Seeing cattle from the pasture to the rail gave tour participants first-hand knowledge of where their beef came from and the quality of care given through every step of the chain


Published June 23, 2009 04:24 pm - This year the Kansas Beef Council hosted a tour showing tour participants were their beef comes from.

From the pasture to the plate


by Doug Toburen

The Kansas Beef Council has once again found a way to put producers’ dollars to work through the Beef Checkoff program with their recent Pasture to Plate Chef’s Tour held near Wichita, Kan.

According to Todd Johnson, KBC executive director, this was an idea Sharla Huseman, KBC director of marketing, came up with and coordinated.

“The overall purpose of the Chef’s Tour is to put a face on the industry,” Johnson explained. “Chefs and people in food service are influencers in the beef industry and we want them to understand the face of the producer that brings the product to them.”

This year’s tour, the second in two years, included restaurant chefs from Kansas City, Garden City and Wichita. In addition to the chefs on the tour, there were a handful of other attendees who are involved in the food service industry.

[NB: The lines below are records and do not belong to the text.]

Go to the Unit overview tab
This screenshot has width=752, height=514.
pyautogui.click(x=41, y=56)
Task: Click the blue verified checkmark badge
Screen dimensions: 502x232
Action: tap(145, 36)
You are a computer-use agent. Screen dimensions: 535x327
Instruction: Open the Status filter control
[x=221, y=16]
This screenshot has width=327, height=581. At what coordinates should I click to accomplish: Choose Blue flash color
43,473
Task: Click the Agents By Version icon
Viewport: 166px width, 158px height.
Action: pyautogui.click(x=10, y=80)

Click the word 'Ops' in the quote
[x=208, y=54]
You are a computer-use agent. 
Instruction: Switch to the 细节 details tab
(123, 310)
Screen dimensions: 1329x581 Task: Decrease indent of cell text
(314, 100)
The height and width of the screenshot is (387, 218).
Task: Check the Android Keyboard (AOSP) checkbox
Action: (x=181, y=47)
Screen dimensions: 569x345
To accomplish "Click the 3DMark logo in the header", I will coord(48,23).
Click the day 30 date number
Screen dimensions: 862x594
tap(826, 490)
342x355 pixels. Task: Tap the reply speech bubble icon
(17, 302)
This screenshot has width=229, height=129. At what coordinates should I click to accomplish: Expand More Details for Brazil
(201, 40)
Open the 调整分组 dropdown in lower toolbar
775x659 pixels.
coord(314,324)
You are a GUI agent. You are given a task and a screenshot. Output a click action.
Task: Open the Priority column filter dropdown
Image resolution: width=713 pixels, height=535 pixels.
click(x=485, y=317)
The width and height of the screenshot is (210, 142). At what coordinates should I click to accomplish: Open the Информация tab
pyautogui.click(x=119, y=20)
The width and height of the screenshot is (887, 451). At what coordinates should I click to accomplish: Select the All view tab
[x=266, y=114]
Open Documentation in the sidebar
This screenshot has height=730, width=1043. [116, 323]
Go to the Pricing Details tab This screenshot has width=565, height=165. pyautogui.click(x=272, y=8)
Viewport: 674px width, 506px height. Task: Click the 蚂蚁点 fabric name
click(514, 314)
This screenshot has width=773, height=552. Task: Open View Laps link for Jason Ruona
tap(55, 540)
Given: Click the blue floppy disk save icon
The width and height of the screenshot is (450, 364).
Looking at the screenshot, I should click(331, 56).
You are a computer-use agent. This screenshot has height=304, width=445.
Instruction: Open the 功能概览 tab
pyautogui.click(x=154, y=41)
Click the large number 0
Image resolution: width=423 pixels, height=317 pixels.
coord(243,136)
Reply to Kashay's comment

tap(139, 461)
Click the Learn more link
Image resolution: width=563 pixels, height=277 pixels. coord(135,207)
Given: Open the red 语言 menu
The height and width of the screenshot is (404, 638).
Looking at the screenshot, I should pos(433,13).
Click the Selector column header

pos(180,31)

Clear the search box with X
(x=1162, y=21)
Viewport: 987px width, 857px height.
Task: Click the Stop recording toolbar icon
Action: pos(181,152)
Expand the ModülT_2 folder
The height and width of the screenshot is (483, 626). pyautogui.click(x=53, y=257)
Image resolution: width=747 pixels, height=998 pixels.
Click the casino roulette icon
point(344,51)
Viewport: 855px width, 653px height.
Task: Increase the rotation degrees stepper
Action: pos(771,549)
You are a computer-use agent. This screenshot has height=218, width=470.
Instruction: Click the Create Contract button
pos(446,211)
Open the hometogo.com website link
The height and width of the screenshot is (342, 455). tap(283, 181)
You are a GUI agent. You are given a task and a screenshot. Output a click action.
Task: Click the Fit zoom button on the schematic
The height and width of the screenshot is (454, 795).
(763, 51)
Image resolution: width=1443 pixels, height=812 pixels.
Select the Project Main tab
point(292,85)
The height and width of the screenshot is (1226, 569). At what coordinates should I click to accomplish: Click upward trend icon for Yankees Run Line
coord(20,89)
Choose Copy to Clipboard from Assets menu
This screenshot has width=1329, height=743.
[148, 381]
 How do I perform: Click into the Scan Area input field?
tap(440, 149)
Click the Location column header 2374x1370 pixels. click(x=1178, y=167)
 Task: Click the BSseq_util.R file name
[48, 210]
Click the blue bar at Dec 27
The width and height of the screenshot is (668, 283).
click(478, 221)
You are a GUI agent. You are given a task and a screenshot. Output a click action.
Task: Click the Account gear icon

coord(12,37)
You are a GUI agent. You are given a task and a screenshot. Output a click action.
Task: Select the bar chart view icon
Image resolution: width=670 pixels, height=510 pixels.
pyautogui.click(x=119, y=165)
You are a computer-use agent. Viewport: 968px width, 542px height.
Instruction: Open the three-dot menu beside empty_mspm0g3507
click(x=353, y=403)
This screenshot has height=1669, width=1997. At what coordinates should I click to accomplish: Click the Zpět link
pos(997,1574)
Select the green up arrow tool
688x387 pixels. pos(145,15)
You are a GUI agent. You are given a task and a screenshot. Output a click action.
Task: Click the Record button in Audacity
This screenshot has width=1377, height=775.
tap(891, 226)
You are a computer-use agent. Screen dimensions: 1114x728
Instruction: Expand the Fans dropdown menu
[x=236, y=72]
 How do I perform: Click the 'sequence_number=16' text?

The tour’s focus on the chefs had much more to do with what happens in their kitchens.

“Chefs are not just in a true kitchen setting,” Johnson said. “They are the ones who are instructing as well as making decisions on where their product is bought and how.”

According to him, this year’s tour was designed to be chronological in the life cycle of beef cattle.

The first stop of the tour was at McCurry Brothers Angus Ranch in Sedgwick, Kan.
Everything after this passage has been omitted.